Kutipan Teks:
========================

Catatan Akhir Kuliah
(True story about me n' my College)
Selamat pagi kampus. Pagi yang
gerah walaupun sang fajar masih malu-malu muncul di antara awan yang berarak.
Mentari pagi itu membiaskan harapan dengan cahayanya yang lembut. Tapi sering
kali ia bohong, janji awal kehidupan yang baik itu, biasanya ingkar ketika
siang tiba. Kelembutan sang fajar kadang-kadang berganti menjadi garang dan
membakar atau ia malah lenyap dan mempersembahkan hujan lebat.
Cahaya lembut pagi berpadu
dengan dingin hingga menghasilkan embun. Titik air di atas daun itu tak pernah
tergesa-gesa untuk jatuh ke bumi. Kontras dengan para mahasiswa, dosen dan
pegawai di Kampus ini, meski malam baru saja di singkap matahari, mereka telah
berarak memenuhi kampus. Mereka menyambut kedatangan keluarga baru,
mahasiswa-mahasiwa baru yang dinyatakan lulus dan berhak mengenyam pendidikan
di kampus ini, manusia-manusia berpakaian putih hitam. Ingatanku melesat jauh
ke tiga tahun yang lalu.

========================

Entri untuk menemukan kata dan elemen:
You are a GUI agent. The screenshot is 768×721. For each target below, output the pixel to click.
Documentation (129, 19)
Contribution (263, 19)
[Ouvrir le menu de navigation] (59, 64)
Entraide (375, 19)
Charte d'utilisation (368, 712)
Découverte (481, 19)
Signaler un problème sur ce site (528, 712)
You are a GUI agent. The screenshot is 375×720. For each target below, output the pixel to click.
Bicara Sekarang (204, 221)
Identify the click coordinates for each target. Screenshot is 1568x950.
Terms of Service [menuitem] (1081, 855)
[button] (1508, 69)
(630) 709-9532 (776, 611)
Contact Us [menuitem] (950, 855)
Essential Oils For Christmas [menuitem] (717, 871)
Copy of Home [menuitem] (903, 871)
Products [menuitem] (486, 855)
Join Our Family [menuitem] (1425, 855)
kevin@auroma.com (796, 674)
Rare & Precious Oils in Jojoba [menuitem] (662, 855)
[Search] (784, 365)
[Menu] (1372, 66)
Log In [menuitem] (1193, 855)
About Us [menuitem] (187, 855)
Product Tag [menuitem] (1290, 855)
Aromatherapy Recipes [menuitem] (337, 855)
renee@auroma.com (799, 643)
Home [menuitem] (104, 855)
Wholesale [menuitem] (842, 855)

========================

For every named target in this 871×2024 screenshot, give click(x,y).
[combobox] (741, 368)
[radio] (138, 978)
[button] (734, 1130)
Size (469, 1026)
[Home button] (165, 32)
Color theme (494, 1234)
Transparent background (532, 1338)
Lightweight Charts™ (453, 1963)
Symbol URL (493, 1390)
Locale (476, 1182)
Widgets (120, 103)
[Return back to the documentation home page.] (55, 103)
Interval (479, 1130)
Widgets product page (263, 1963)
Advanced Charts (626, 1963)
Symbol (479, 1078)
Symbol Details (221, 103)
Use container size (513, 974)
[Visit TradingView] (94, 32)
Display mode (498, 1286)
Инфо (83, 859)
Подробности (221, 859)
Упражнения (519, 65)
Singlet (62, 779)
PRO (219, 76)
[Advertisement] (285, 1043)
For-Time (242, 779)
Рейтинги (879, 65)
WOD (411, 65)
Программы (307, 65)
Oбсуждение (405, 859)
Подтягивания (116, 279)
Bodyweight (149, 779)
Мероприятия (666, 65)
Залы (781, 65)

========================

Tugas yang Dikerjakan:
1. Daftarkan setiap baris data yang memuat kata "click" dengan menyalinnya utuh.
2. Teruskan teks tentang pagi di kampus itu, mulai setelah kalimat terakhirnya.
Teks dan baris data di atas diambil dari sumber yang berbeda.

Hasil Berurutan:
1.
You are a GUI agent. The screenshot is 768×721. For each target below, output the pixel to click.
You are a GUI agent. The screenshot is 375×720. For each target below, output the pixel to click.
Identify the click coordinates for each target. Screenshot is 1568x950.
For every named target in this 871×2024 screenshot, give click(x,y).

2.
Aku berdiri di sebuah barisan
bersama lainnya. Berbagai imaji bergeliat liar di kepalaku ketika itu, di
labirin berpikir seorang mahasiswa baru yang baru saja lulus jenjang pendidikan
SMU. Seorang siswa yang dengan mulus mampu lulus dari jerat Ujian Akhir
Nasional dan dengan keberuntungannya berhasil berstatus mahasiswa S1. Kampus,
tempat ini telah lama menghiasi mimpi-mimpiku, tempat mahasiswa bergeliat
dengan seabrek kegiatannya, berkuliah, berinteraksi dan berbagai kegiatan
humanis lainnya.
Mahasiswa-mahasiswa baru,
teman-temanku kala itu, tampak beragam. Ada yang
menyebut diri mereka adalah anak kota
yang dahulu bersekolah di sebuah SMU pusat bukan SMU cabang, istilah yang
selalu di gaungkan untuk mereka yang berasal dari sekolah daerah. Meski berasal
dari kota yang
sama namun mereka tetap beragam. Ada
yang terlihat sederhana. Berpakaian seadanya. Berkendaraan umum. Tetapi ada
pula yang terlihat mencerminkan masyarakat urban yang berkelas. Pakaian yang
bermerk. Gaya
berpakaian yang terlihat modern, Bahkan terkadang mereka memilih teman, hanya
bergaul sesamanya.
Sebagian mahasiswa baru berasal
dari daerah. Individu-individu tersebut biasanya menyatu dalam sebuah kelompok
berdasarkan asal mereka masing-masing. Beberapa di antara mereka memiliki bekal
yang cukup untuk menjadi perantau. Biasanya mereka berasal dari keluarga
ekonomi menengah ke atas. Tetapi ada yang hanya membawa mimpi dari sebuah
kampung nun jauh disana, dari sebuah desa entah berantah. Secara fisik mereka
tampak sederhana tapi dalam pikiran mereka tersimpan angan yang begitu tinggi
untuk merubah keadaan menjadi lebih baik. Kelompok terakhir ini yang biasanya
mendominasi organisasi kemahasiswaan.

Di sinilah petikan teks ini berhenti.